Areal kontrak karya PT Inco juga digerumuti. Ada puluhan IUP yang diterbitkan Pemkab Morowali tumpang tindih dengan raksasa nikel tersebut.
PT Inco kini berganti nama menjadi PT Vale Indonesia Tbk. Wilayah konsesi Vale memiliki luas 118.017 hektare, meliputi Sulsel (70.566 ha), Sulteng (22.699 ha), dan Sultra (24.752 ha).
Jatam Sulteng mendapati ada 43 IUP di atas lahan kontrak karya milik Vale di Morowali. Temuan ini membuktikan kerancuan kebijakan antara Pemkab Morowali di era Anwar Hafid dengan pemerintah pusat.
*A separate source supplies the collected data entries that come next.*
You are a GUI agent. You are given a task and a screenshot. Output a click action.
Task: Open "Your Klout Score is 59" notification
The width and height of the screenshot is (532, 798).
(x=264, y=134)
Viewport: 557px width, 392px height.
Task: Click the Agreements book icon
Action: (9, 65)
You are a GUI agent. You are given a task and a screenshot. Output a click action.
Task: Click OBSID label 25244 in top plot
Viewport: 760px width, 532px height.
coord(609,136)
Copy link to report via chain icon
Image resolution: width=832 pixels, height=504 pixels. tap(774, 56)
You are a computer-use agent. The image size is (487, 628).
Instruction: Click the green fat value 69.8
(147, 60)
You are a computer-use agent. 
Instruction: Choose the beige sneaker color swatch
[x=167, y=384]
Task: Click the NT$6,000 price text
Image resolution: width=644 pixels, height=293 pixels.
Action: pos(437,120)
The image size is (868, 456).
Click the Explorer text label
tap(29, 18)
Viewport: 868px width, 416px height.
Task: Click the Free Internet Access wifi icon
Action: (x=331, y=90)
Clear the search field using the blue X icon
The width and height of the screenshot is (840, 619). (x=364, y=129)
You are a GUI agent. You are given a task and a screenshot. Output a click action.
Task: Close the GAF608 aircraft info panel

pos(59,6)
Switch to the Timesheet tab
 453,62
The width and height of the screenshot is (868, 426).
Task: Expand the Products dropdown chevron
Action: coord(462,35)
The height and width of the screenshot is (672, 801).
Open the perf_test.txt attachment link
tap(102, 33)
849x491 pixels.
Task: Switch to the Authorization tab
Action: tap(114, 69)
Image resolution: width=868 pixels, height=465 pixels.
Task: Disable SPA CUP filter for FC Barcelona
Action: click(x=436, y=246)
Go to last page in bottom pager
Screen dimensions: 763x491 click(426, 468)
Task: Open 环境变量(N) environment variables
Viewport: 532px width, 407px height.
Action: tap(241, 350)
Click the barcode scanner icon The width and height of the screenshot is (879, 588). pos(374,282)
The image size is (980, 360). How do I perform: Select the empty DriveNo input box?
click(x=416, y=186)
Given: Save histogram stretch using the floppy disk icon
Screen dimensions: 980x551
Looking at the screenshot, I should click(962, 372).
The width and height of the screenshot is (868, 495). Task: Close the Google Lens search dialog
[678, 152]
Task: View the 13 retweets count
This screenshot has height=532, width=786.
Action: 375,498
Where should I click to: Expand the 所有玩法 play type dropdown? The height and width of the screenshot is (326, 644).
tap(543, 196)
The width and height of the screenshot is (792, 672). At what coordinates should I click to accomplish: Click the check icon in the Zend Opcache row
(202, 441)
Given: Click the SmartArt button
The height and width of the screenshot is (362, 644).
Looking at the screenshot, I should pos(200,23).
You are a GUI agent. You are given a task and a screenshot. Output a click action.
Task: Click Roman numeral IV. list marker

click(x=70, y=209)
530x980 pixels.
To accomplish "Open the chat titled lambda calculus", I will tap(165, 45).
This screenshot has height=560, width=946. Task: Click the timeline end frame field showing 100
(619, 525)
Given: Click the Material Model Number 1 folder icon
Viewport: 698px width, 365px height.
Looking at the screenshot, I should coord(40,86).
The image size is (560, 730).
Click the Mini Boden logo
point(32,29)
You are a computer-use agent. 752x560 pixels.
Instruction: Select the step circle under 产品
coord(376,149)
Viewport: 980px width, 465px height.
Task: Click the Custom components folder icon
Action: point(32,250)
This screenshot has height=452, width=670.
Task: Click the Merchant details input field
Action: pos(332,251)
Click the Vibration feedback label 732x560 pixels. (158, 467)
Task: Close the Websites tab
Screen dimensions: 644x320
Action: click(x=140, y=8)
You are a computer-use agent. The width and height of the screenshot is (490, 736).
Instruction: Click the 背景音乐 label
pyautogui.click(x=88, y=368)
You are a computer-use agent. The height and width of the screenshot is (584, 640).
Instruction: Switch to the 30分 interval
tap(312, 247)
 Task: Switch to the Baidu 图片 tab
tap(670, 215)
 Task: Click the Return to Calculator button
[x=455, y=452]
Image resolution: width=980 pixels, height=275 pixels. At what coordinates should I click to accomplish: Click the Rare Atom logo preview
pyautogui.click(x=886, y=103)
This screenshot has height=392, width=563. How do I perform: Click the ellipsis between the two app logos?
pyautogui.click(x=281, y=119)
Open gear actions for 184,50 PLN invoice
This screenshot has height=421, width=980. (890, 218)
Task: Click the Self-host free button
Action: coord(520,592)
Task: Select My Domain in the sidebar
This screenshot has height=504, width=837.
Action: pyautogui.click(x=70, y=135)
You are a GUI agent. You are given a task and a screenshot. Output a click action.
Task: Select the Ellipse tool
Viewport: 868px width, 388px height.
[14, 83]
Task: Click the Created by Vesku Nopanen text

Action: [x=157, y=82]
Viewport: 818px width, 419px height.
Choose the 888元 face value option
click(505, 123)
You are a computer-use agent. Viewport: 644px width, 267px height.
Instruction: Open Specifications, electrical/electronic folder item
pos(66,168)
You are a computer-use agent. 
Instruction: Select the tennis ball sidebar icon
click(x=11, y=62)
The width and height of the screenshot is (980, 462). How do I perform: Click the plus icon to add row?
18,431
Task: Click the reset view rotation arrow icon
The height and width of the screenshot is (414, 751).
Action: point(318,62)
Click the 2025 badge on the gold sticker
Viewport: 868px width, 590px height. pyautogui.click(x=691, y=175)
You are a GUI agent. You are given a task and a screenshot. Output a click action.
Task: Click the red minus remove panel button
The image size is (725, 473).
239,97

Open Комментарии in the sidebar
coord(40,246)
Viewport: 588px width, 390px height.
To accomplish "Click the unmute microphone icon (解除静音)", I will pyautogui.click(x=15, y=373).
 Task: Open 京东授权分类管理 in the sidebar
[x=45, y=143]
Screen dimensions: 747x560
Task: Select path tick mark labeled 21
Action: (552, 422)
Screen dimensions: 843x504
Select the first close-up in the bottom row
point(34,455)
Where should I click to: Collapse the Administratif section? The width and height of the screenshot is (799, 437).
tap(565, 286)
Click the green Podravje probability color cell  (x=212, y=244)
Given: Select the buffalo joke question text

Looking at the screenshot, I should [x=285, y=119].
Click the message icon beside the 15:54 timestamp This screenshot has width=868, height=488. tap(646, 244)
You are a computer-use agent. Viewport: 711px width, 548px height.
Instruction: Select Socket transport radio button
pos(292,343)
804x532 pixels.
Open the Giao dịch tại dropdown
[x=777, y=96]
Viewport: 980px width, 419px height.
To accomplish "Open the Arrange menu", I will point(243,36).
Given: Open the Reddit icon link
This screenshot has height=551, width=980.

Dalam keterangan resminya tahun 2017, Jatam Sulteng mendesak kepolisian untuk memeriksa Anwar Hafid atas terbitnya IUP yang tidak prosedural dan tumpang tindih atau dikategorikan pertambangan ilegal.
Dalam beberapa kesempatan, Anwar Hafid menyampaikan telah mencabut ratusan IUP bermasalah, termasuk di atas lahan kontrak karya PT Vale Indonesia.
Politisi 55 tahun dari Partai Demokrat itu tidak mengetahui pasti jumlah IUP bermasalah yang tersisa hingga jabatannya selesai.
“Sudah saya cabut semua ratusan IUP, termasuk yang di atas Vale. Yang di atas Vale sudah tidak ada,” ungkap Anwar, melansir KabarSelebes.co.id (13/5).
CV Tridaya Jaya menjadi salah satu perusahaan yang IUP-nya berada di wilayah Vale. Proses penerbitan izin oleh Anwar Hafid pernah disorot Yayasan Tanah Merdeka (YTM) pada 2012.
YTM menyebut tumpang tindih lahan ini menyalahi UU Minerba sehingga memungkinkan Anwar Hafid diadili di hadapan Pengadilan Tata Usaha Negara (PTUN) hingga Arbitrase Internasional.
Di tahun yang sama, puluhan aktivis tergabung dalam Gerakan Rakyat Anti-Korupsi (Gerak) berunjuk rasa di depan Mako Polda Sulteng dan Kejaksaan Tinggi Sulteng.
Massa aksi mendesak dua lembaga penegak hukum itu memeriksa Anwar Hafid karena diduga telah menerbitkan IUP di atas wilayah cagar alam di Desa Ganda-Ganda.